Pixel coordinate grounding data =
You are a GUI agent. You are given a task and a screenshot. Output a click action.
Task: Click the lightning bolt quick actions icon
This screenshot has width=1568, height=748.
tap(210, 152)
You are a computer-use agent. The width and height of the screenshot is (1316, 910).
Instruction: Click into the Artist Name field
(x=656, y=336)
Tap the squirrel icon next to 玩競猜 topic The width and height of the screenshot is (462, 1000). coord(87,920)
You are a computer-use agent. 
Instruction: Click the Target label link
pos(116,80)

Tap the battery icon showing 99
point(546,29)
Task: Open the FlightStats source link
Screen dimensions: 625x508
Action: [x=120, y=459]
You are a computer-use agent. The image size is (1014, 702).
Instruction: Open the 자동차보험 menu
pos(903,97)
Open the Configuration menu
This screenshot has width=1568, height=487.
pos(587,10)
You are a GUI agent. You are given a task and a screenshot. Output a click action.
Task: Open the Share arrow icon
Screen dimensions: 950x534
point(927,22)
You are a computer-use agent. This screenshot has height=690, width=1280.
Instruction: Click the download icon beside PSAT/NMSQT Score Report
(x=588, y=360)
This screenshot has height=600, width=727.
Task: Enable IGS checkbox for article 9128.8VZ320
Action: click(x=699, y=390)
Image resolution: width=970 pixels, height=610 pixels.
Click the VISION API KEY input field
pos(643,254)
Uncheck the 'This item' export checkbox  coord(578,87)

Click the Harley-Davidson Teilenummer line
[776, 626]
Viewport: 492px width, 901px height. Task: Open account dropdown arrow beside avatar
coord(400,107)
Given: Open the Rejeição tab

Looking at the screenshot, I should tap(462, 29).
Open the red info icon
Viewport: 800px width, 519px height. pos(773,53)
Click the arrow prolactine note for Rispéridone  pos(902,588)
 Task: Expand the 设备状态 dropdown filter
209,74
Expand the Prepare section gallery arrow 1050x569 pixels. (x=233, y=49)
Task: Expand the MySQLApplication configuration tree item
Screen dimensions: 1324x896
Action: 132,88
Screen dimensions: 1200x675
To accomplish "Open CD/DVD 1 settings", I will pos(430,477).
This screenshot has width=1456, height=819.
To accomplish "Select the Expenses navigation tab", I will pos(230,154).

Your objective = Looking at the data above, return every line from the one with "This screenshot has width=1568, height=748." down to the one with "You are a computer-use agent. The image", exactly and inclusively.

Result for this task =
This screenshot has width=1568, height=748.
tap(210, 152)
You are a computer-use agent. The width and height of the screenshot is (1316, 910).
Instruction: Click into the Artist Name field
(x=656, y=336)
Tap the squirrel icon next to 玩競猜 topic The width and height of the screenshot is (462, 1000). coord(87,920)
You are a computer-use agent. 
Instruction: Click the Target label link
pos(116,80)

Tap the battery icon showing 99
point(546,29)
Task: Open the FlightStats source link
Screen dimensions: 625x508
Action: [x=120, y=459]
You are a computer-use agent. The image size is (1014, 702).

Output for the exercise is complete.